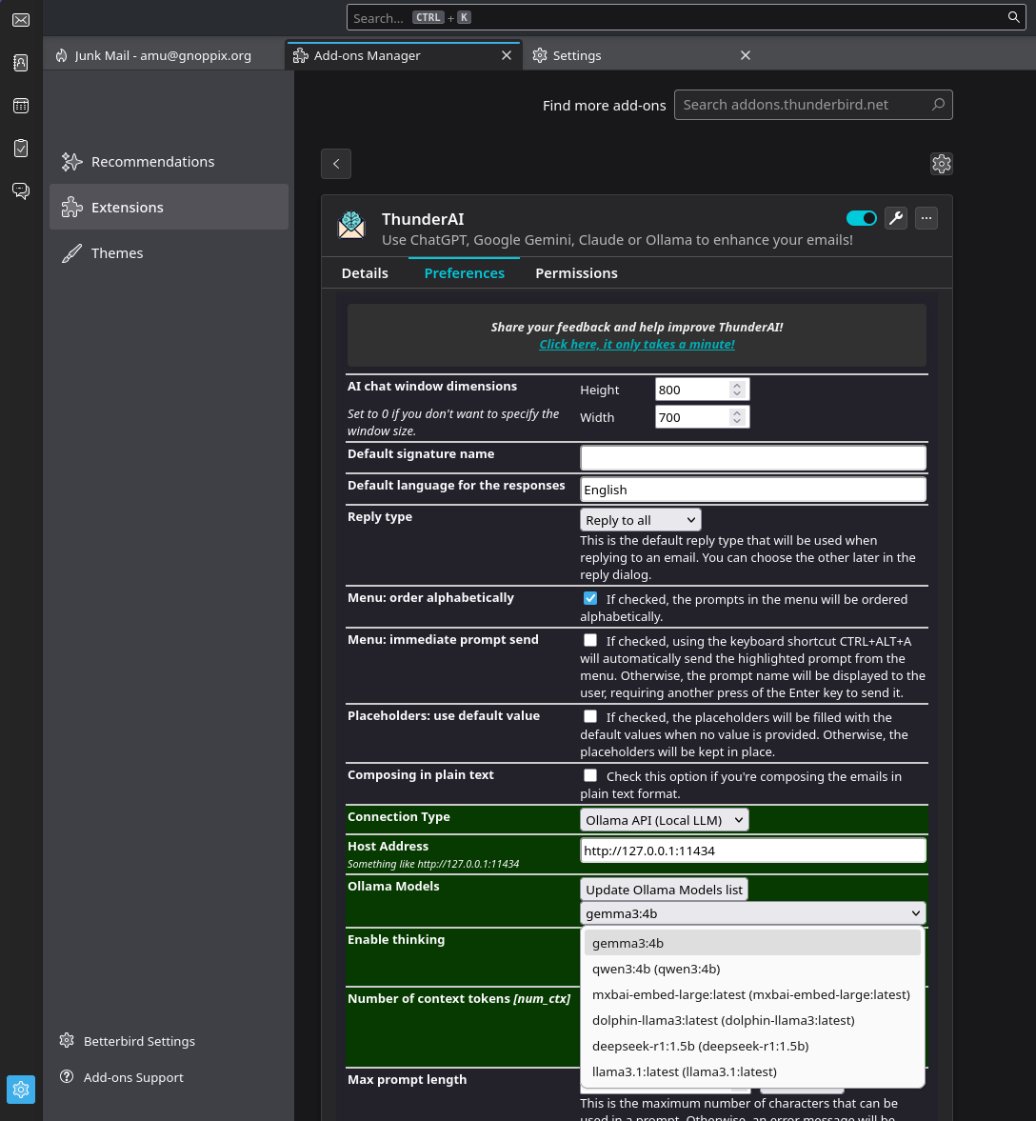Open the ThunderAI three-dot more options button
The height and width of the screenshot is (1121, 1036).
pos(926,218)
○ ○ ○ ○ ○ ○ ○
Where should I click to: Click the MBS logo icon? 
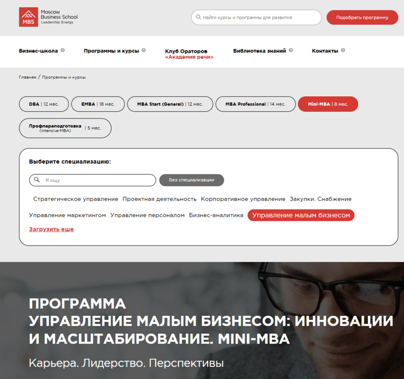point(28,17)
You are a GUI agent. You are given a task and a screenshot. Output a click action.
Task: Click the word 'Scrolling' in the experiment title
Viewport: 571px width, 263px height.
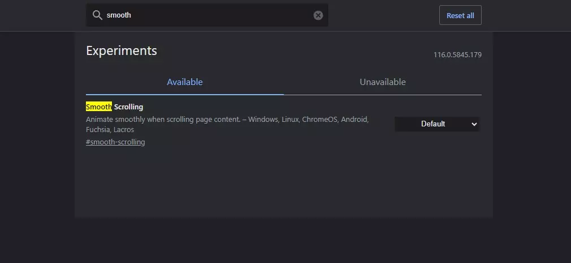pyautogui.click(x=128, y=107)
○ ○ ○ ○ ○ ○ ○
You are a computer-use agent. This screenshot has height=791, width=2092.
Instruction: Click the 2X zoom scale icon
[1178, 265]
○ ○ ○ ○ ○ ○ ○
> _Work to be completed_
Reproduce the entries above without changes, beginning at the line that contains "You are a computer-use" and stopping after the line that contains "[1178, 265]".

> _Output of the exercise_
You are a computer-use agent. This screenshot has height=791, width=2092.
Instruction: Click the 2X zoom scale icon
[1178, 265]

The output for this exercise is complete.